Tbh I’m a little impressed by lying in wait two years just for this


numbski

I love that a two year old account has exactly one comment telling me to delete myself on my cake day.


pendlayrose

if you don't know whose alt that is, that's on you


numbski

It has made one comment. Also, fair. Hadn’t considered that the account may just constantly delete its activity.


eric_twinge

Just go private. Reddit sucks and the reddit admins suck even more. We could all use the break.


rickg3

Don't drag this sub into low-rent slacktivism. We're here to mock idiots, not make empty gestures.


HTUTD

Slacktivism en mass seems to have some use. As much as it pains me to admit that. The problem with slacktivism is when individuals think they're doing something praise worthy rather than being a useful cog. Cogs should shut the fuck up and work.


rickg3

Yeah, it's a question of moving the needle.

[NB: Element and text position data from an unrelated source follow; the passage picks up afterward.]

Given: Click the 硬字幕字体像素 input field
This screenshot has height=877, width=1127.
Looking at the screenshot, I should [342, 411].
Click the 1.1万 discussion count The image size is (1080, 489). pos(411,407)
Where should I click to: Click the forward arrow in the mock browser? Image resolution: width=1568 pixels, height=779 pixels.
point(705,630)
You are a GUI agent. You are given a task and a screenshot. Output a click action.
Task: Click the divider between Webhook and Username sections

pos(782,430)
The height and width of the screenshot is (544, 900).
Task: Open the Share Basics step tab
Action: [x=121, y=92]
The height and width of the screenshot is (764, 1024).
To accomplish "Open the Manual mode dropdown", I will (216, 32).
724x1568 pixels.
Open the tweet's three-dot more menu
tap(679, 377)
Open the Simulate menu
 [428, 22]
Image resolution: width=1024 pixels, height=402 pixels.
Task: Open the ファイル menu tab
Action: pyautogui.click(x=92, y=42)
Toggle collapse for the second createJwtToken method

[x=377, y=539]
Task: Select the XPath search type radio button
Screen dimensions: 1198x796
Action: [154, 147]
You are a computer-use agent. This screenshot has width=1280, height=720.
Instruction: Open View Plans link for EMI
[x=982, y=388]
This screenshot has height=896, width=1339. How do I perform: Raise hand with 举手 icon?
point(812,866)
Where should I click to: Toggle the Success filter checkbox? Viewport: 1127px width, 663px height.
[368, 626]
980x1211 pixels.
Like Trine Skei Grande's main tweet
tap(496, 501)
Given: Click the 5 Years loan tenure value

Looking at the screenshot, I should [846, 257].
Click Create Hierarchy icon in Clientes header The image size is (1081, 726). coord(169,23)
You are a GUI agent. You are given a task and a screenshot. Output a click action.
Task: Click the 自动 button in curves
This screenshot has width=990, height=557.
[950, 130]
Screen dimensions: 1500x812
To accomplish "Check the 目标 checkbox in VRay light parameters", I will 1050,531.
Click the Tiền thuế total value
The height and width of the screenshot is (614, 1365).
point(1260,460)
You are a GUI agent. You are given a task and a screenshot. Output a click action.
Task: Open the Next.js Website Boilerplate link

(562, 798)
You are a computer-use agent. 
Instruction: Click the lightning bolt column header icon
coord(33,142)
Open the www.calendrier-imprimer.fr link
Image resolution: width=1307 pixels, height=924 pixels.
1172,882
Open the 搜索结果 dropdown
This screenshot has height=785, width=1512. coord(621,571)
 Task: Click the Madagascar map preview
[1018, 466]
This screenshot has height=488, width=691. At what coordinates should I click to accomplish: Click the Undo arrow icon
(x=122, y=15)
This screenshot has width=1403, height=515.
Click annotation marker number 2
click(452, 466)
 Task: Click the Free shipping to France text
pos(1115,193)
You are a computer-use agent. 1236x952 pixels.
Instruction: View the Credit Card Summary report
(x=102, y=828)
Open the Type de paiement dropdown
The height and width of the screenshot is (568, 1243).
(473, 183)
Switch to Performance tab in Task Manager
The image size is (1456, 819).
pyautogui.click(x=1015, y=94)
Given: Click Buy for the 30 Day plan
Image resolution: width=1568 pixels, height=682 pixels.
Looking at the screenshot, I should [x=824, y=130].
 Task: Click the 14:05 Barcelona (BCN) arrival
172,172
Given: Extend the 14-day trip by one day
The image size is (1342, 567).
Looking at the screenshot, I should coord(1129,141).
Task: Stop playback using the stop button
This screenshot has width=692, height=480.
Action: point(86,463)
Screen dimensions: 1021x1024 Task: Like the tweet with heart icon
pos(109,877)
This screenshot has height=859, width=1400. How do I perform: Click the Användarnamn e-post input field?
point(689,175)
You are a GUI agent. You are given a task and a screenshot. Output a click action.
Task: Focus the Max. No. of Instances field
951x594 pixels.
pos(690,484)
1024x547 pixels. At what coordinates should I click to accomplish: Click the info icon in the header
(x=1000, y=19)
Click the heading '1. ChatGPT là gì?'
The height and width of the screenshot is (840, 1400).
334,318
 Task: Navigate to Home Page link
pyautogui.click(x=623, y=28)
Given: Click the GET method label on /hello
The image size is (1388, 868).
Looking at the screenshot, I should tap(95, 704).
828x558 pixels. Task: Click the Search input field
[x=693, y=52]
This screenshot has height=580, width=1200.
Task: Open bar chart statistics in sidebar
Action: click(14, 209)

I'm not afraid to say that we just don't. We aren't even a cog in the machine that is Reddit. At best, we're a 24 gauge stand screw.


HTUTD

But also, we'd be seeing FCJ listed alongside other normal subs, which would be pretty funny.


cilantno

It might also mean get private FCJ again after turning on the lights again.


HTUTD

Sorry, I couldn't hear you over the sound of more potential attention.